— begin TEXT SEGMENT —

1) Selecting the Right One

Before bringing an outside agency into your organisation, take care to thoroughly think through your hiring needs. Every business is different and accordingly, there are a wide range of recruitment agencies available to accommodate the unique hiring needs from various sectors. At Purple House HR, we specialise in recruiting Human Resources professionals which has allowed us to become experts in our field and put our expertise to work for our clients. Agencies that specialise in other fields take this approach for the same reason. The benefits of narrowing your focus on agencies that specialise in the area that you’re looking to hire means that the agency not only understands the role you want to fill, but they also understand the market and how to leverage it for recruiting success.


When selecting and evaluating an agency, consider the challenges and successes of your hiring efforts thus far. Are there any markets or areas that you struggle to find quality candidates in? Or, are you drowning in a sea of applicants, of which only a few are qualified for the position? Are there any recruiting initiatives that you would like to start, but do not know where to begin? Identifying what your department needs is the first step. From there, you can begin to narrow your focus into finding the best agency for your company.

 

2) Briefing on Role Requirements and Internal Staff Agreement

A successful agency-client relationship is anchored in clarity, communication and collaboration. For success, you must establish a clear understanding of the role requirements, recruiting process, and timeframe for each position. Part of this is identifying the requisitions, or job orders, that could benefit from an agency’s expertise and additional resources more so than others that you may not have challenges with. It is important that all necessary internal parties agree on the process, timeframes and any related protocols before moving forward with an agency. Typically, your HR generalist and hiring manager for the area would be the main points of contact for the agency’s account manager.

 

Establish an agreed plan for communicating a job order to the agency as well as expected follow-up and procedure. Would you like the agency to send CVs directly to the hiring manger or do you only want to see candidates who have been pre-qualified via a phone screen with questions that your department pre-approves? When you place a new job order, how would you like to brief the agency’s recruiters on the position? A helpful practice is to hold intake meetings during which the hiring manager would discuss their department’s current need and provide any other insight they have into the candidate profile they are looking for. In these meetings, recruiters will be able to make any suggestions they think would be beneficial based on the conversation as well as ask the hiring manager questions that will help them better understand your company’s candidate market (e.g. local competition, current recruiting challenges).

— end TEXT SEGMENT —
— begin ENTRIES PROVIDED —

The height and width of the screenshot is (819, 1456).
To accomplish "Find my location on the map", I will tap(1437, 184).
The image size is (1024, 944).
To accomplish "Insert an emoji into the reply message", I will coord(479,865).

— end ENTRIES PROVIDED —
— begin ENTRIES PROVIDED —

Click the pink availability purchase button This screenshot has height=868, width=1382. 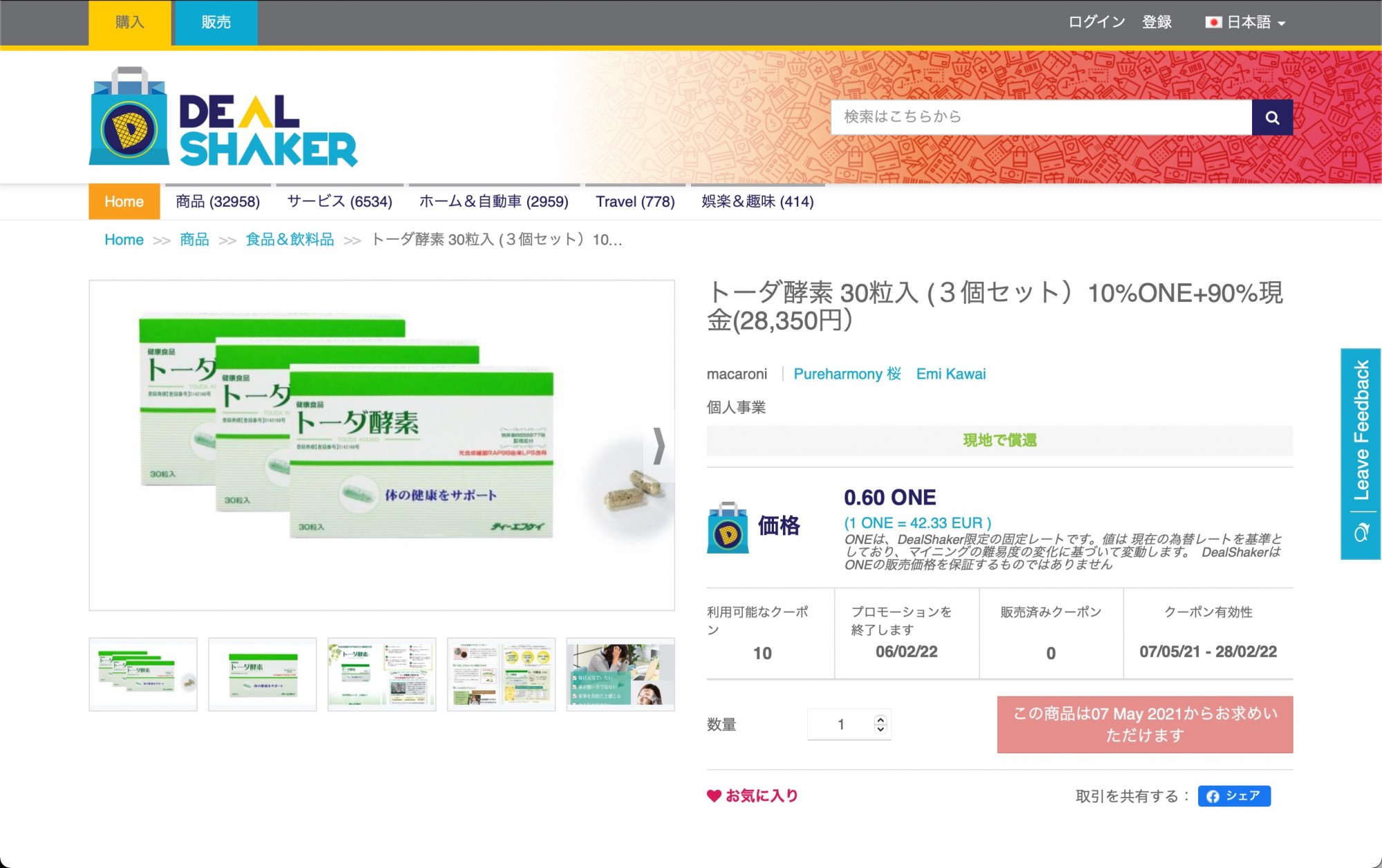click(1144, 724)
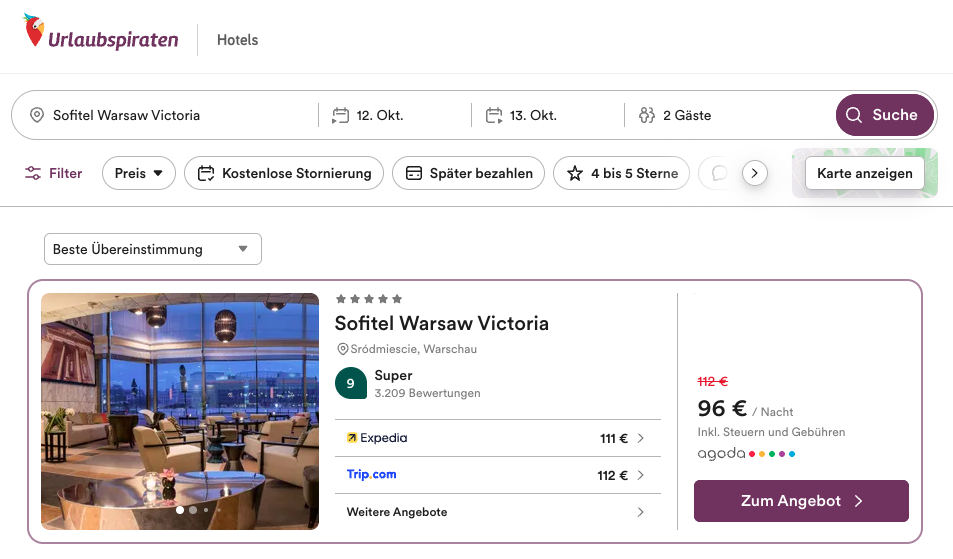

— end ENTRIES PROVIDED —
— begin ENTRIES PROVIDED —

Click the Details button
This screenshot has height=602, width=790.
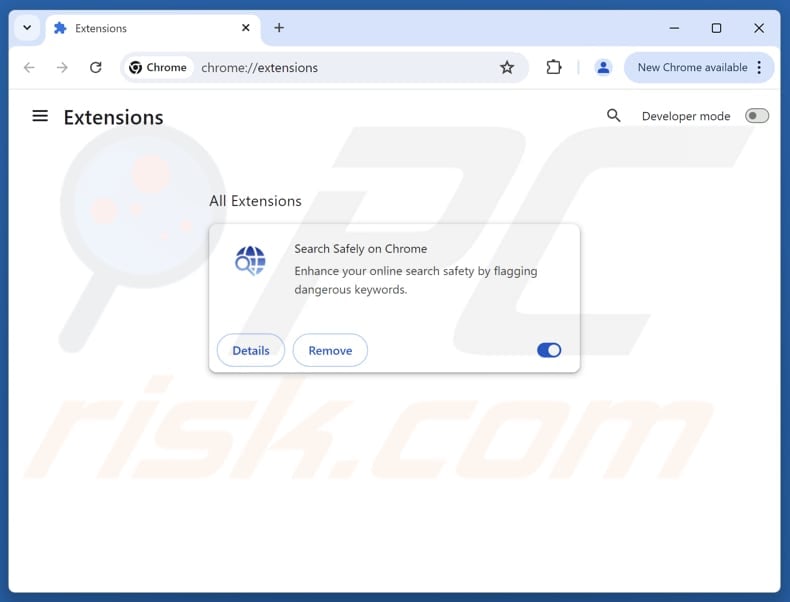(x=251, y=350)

— end ENTRIES PROVIDED —

TASK REQUIREMENTS —
a – In the recruitment agency text, who would typically serve as the main points of contact for the agency's account manager?
b – Rewrite the paragraph of the recruitment agency text that begins "A successful agency-client relationship" in a shorter form, keeping its main facts.
c – Reproduce the stretch of the recruitment agency text from "1) Selecting the" through "for recruiting success." word for word.

PER-TASK OUTPUTS —
a – The HR generalist and the hiring manager for the area.

b – A successful agency-client relationship rests on clarity, communication and collaboration. It requires a clear understanding of each position's role requirements, recruiting process and timeframe, including which job orders would benefit most from an agency's expertise and resources. All necessary internal parties should agree on the process, timeframes and protocols before moving forward with an agency. The HR generalist and the area's hiring manager are typically the agency account manager's main contacts.

c –
1) Selecting the Right One

Before bringing an outside agency into your organisation, take care to thoroughly think through your hiring needs. Every business is different and accordingly, there are a wide range of recruitment agencies available to accommodate the unique hiring needs from various sectors. At Purple House HR, we specialise in recruiting Human Resources professionals which has allowed us to become experts in our field and put our expertise to work for our clients. Agencies that specialise in other fields take this approach for the same reason. The benefits of narrowing your focus on agencies that specialise in the area that you’re looking to hire means that the agency not only understands the role you want to fill, but they also understand the market and how to leverage it for recruiting success.